* _Task directions_
Set down the following lines word for word, all of them, keeping the order shown.

┌─ Given records

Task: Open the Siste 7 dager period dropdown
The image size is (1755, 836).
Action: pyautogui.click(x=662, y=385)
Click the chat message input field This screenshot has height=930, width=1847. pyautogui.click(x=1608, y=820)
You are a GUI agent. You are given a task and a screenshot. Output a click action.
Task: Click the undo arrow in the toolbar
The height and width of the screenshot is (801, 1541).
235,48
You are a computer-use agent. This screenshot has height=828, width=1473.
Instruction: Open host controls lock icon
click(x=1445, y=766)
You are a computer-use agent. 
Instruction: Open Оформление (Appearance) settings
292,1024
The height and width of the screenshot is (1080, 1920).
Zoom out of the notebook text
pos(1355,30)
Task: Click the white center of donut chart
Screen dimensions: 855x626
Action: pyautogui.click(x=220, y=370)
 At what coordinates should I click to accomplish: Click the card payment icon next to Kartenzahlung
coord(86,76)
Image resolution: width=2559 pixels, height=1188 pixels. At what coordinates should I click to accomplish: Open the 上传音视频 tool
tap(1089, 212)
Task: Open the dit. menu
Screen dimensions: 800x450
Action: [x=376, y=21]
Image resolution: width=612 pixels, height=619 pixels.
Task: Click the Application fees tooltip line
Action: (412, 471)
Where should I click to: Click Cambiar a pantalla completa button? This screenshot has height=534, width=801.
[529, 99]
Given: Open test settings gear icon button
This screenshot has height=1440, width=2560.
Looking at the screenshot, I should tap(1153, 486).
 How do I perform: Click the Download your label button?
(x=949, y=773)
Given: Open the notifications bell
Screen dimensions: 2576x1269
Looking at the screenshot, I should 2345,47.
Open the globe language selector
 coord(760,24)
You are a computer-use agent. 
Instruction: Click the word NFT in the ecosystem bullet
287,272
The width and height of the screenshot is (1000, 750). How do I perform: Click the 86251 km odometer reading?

└─

* _Right answer_
Task: Open the Siste 7 dager period dropdown
The image size is (1755, 836).
Action: pyautogui.click(x=662, y=385)
Click the chat message input field This screenshot has height=930, width=1847. pyautogui.click(x=1608, y=820)
You are a GUI agent. You are given a task and a screenshot. Output a click action.
Task: Click the undo arrow in the toolbar
The height and width of the screenshot is (801, 1541).
235,48
You are a computer-use agent. This screenshot has height=828, width=1473.
Instruction: Open host controls lock icon
click(x=1445, y=766)
You are a computer-use agent. 
Instruction: Open Оформление (Appearance) settings
292,1024
The height and width of the screenshot is (1080, 1920).
Zoom out of the notebook text
pos(1355,30)
Task: Click the white center of donut chart
Screen dimensions: 855x626
Action: pyautogui.click(x=220, y=370)
 At what coordinates should I click to accomplish: Click the card payment icon next to Kartenzahlung
coord(86,76)
Image resolution: width=2559 pixels, height=1188 pixels. At what coordinates should I click to accomplish: Open the 上传音视频 tool
tap(1089, 212)
Task: Open the dit. menu
Screen dimensions: 800x450
Action: [x=376, y=21]
Image resolution: width=612 pixels, height=619 pixels.
Task: Click the Application fees tooltip line
Action: (412, 471)
Where should I click to: Click Cambiar a pantalla completa button? This screenshot has height=534, width=801.
[529, 99]
Given: Open test settings gear icon button
This screenshot has height=1440, width=2560.
Looking at the screenshot, I should tap(1153, 486).
 How do I perform: Click the Download your label button?
(x=949, y=773)
Given: Open the notifications bell
Screen dimensions: 2576x1269
Looking at the screenshot, I should 2345,47.
Open the globe language selector
 coord(760,24)
You are a computer-use agent. 
Instruction: Click the word NFT in the ecosystem bullet
287,272
The width and height of the screenshot is (1000, 750). How do I perform: Click the 86251 km odometer reading?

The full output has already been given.